§ YOUR TASKS
• 1. In the keyboard suggestions thread below, why is bluetooth described as the best keyboard option for the TouchPad? Answer in one to three sentences.
• 2. Which keyboard does ron64 use, according to the keyboard suggestions thread below?

§ DOCUMENT SECTION
--- BEGIN ---

# Keyboard suggestions



## froz (Oct 23, 2011)

Wife is looking for keyboard. I'm not a fan of the things so haven't really looked into them. Do they make USB keyboards or just bluetooth? Any recommendations while running CM9?

TIA


----------



## colt223 (Apr 19, 2012)

One of my TP's came with the HP Bluetooth keyboard that was made for the TP. It works great in CM9, but I rarely use it with the TP, mostly just use on my laptop when watching movies.
A USB keyboard would not work without a hassle with cables and a y-adapter and a power source, as the TP USB port does not provide power. So bluetooth is really the best option.


----------



## ron64 (Dec 20, 2011)

I use the Logitech Tablet Keyboard for Android 3.0+. I like it because it comes with a slipcase that tents out into a stand for use with the keyboard. Fairly easy to carry in a bag with the Touchpad, and a little more roomy than the keyboards that are built into cases.


----------



## Zzed (Oct 20, 2011)

froz said:


> Do they make USB keyboards or just bluetooth? Any recommendations while running CM9?

--- END ---

§ DATASET ENTRIES
--- BEGIN ---

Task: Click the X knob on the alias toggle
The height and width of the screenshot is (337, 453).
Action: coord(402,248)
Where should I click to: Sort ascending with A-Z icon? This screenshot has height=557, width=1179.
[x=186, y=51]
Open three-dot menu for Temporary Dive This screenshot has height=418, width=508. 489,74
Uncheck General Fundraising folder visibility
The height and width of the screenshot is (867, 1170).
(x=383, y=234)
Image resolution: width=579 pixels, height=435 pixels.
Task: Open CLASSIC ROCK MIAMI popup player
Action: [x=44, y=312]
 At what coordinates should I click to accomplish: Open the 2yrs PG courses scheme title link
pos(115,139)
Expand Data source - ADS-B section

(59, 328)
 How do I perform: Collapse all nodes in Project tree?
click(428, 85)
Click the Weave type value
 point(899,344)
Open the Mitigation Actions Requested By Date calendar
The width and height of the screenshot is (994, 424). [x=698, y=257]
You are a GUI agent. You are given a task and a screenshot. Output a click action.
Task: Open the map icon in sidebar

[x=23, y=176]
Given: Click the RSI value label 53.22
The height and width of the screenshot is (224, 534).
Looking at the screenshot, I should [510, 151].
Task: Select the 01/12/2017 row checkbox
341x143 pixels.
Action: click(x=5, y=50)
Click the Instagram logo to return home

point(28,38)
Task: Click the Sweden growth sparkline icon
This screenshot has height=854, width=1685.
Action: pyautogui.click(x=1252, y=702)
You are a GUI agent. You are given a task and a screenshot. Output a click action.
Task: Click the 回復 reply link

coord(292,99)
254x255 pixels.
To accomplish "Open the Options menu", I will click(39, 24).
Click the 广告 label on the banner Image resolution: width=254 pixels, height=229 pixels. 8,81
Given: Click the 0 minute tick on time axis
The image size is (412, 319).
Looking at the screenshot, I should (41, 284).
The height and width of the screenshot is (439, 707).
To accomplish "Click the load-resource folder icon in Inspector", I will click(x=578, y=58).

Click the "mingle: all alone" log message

--- END ---

§ SOLUTIONS FOR EACH TASK
• 1. A USB keyboard would need cables, a y-adapter, and a separate power source, because the TouchPad's USB port does not provide power. Bluetooth avoids that hassle.

• 2. The Logitech Tablet Keyboard for Android 3.0+.